• Assignment: Repeat the stretch of entries below from the line with "Zoom out with the minus magnifier" through the line with "Task: Click the new tab plus icon". Include both ends and add nothing.

────────

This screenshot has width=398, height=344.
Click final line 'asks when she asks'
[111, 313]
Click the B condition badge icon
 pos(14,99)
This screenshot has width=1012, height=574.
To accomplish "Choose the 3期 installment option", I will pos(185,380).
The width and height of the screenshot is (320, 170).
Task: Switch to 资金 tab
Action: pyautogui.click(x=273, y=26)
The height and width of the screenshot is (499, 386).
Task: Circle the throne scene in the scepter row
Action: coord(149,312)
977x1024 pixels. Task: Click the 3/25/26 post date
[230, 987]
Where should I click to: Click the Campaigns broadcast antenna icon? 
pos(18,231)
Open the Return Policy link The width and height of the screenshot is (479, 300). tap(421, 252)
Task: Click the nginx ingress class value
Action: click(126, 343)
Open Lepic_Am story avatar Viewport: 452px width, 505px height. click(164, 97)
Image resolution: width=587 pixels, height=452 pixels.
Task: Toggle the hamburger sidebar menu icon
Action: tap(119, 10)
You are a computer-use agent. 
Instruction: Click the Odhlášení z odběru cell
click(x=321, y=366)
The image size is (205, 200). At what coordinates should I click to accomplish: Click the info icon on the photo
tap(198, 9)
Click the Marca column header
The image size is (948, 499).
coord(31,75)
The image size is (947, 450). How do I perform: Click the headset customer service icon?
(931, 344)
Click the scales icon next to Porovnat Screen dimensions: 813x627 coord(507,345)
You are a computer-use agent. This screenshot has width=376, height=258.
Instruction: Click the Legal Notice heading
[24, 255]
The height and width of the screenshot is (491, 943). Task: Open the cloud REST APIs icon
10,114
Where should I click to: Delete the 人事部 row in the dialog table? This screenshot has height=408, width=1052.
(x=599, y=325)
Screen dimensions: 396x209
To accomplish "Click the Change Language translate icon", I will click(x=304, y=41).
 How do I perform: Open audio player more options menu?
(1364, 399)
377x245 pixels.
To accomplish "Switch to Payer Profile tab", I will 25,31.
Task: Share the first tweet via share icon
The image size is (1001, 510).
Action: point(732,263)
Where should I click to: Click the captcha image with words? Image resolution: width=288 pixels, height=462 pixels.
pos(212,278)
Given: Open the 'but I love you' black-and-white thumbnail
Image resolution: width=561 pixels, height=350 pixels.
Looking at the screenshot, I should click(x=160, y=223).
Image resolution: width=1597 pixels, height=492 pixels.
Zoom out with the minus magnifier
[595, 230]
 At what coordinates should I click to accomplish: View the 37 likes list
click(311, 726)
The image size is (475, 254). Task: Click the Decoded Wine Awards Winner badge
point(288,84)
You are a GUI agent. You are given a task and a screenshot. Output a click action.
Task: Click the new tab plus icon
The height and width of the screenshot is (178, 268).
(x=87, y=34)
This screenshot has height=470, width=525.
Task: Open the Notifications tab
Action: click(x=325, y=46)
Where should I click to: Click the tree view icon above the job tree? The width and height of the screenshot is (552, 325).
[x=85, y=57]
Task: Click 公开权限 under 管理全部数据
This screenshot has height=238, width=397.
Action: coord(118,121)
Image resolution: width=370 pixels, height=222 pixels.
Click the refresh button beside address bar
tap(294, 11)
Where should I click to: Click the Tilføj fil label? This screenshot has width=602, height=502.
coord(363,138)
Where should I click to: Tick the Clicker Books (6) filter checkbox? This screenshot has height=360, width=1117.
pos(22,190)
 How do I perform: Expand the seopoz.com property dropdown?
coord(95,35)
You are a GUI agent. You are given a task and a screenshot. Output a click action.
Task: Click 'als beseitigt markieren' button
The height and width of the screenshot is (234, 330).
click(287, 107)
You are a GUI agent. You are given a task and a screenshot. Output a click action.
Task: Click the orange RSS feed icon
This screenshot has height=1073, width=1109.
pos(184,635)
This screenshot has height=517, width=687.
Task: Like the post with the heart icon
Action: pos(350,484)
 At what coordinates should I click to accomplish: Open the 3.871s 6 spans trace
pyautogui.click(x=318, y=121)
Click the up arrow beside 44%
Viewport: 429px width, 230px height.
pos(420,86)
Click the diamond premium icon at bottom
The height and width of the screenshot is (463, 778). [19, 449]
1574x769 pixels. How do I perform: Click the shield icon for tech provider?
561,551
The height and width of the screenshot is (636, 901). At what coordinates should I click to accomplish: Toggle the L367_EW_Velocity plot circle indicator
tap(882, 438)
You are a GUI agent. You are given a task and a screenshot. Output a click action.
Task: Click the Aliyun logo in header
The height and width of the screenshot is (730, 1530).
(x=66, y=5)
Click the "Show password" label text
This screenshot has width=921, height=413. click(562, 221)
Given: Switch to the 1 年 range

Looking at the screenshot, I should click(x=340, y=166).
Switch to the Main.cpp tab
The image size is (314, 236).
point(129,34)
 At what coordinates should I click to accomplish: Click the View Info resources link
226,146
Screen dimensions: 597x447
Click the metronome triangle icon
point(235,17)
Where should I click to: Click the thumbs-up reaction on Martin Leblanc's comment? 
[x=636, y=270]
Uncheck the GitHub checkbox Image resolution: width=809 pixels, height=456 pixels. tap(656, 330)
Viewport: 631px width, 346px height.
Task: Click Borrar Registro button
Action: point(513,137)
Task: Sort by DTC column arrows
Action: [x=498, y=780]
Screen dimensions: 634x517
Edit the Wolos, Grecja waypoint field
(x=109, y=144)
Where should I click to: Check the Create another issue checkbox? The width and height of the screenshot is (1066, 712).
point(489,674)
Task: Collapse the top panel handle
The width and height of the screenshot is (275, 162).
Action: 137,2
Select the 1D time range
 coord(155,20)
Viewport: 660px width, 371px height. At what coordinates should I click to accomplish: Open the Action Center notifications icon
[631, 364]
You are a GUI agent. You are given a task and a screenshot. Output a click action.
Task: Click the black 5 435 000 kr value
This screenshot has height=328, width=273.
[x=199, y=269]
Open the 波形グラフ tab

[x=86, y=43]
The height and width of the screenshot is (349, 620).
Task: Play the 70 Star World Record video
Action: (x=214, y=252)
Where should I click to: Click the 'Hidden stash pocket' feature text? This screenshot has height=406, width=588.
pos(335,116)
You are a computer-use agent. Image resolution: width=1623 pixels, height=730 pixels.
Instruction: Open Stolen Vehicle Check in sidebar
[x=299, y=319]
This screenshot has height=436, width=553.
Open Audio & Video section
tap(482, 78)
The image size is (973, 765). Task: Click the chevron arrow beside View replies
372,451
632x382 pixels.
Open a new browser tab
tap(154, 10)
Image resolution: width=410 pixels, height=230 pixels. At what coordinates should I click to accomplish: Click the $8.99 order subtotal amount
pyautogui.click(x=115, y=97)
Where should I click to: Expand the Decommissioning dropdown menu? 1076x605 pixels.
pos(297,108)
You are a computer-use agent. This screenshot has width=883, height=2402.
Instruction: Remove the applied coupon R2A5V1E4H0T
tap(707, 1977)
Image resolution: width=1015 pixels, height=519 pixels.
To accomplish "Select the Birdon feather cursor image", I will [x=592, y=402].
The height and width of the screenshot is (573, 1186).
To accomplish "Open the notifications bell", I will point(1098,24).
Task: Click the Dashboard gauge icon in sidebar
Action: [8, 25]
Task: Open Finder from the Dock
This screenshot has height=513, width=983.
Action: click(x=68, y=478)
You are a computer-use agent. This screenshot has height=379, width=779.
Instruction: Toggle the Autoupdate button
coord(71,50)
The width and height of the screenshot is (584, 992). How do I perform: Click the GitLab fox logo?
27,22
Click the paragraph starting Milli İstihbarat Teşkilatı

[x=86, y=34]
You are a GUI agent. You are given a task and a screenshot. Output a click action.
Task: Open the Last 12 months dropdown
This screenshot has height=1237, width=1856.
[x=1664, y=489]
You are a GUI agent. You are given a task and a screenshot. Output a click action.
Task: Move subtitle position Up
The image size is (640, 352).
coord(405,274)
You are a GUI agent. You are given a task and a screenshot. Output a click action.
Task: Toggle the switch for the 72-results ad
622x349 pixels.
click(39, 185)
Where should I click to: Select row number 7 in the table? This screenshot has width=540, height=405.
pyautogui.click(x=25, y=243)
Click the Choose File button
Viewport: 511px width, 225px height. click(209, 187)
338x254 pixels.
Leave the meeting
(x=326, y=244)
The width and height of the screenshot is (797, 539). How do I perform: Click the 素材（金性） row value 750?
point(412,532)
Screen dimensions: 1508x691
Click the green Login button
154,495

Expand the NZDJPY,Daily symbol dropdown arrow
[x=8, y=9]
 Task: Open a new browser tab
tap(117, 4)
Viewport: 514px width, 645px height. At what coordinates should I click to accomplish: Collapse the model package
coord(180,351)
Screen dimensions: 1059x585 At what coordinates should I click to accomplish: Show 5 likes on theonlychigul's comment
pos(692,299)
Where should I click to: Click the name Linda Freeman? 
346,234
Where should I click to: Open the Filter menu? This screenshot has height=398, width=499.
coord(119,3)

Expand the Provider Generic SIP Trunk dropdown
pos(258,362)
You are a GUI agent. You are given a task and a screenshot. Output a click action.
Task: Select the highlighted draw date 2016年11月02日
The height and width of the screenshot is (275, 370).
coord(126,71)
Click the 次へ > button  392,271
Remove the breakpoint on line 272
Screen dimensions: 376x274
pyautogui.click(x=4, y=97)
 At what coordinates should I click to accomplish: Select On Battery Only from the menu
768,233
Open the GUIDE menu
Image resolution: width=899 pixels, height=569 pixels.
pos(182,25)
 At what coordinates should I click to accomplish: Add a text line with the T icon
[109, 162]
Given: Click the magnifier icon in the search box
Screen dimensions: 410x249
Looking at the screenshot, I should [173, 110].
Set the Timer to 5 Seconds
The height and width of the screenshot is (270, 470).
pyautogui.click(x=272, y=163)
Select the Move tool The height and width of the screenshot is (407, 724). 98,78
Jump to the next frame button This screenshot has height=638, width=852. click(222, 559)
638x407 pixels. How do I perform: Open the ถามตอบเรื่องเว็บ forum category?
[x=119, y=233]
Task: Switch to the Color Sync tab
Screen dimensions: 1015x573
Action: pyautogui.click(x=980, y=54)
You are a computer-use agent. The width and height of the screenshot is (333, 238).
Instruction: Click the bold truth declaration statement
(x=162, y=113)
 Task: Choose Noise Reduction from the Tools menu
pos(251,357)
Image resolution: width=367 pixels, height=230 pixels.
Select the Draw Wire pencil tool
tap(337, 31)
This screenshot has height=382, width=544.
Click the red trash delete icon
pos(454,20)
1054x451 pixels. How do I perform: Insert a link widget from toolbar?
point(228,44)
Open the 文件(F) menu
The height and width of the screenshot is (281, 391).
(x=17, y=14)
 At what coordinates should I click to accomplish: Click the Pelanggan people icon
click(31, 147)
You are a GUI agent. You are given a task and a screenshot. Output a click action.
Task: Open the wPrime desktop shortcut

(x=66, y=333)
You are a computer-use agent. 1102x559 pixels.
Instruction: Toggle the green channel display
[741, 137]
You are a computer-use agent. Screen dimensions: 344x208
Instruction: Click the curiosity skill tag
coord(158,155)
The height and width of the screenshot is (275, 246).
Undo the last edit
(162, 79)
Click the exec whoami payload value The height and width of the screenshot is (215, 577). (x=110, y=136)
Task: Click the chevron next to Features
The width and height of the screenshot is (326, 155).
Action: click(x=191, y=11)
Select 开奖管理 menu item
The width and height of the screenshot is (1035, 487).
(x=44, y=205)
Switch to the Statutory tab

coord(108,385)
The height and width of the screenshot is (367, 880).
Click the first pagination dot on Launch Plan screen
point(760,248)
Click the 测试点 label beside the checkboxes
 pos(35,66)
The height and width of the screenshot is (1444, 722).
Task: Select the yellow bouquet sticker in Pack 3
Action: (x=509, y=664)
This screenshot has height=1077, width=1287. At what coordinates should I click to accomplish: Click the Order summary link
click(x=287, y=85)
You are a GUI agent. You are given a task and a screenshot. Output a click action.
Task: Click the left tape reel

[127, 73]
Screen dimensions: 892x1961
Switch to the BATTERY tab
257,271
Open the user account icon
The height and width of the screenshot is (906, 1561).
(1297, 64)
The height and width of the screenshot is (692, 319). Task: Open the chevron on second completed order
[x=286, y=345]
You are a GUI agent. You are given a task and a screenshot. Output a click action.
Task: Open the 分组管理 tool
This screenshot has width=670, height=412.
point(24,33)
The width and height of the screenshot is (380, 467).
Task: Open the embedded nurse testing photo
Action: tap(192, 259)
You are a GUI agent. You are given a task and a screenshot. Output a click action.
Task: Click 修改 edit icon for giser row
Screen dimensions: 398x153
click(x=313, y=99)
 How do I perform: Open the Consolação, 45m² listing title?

────────

• Written reply:
Zoom out with the minus magnifier
[595, 230]
 At what coordinates should I click to accomplish: View the 37 likes list
click(311, 726)
The image size is (475, 254). Task: Click the Decoded Wine Awards Winner badge
point(288,84)
You are a GUI agent. You are given a task and a screenshot. Output a click action.
Task: Click the new tab plus icon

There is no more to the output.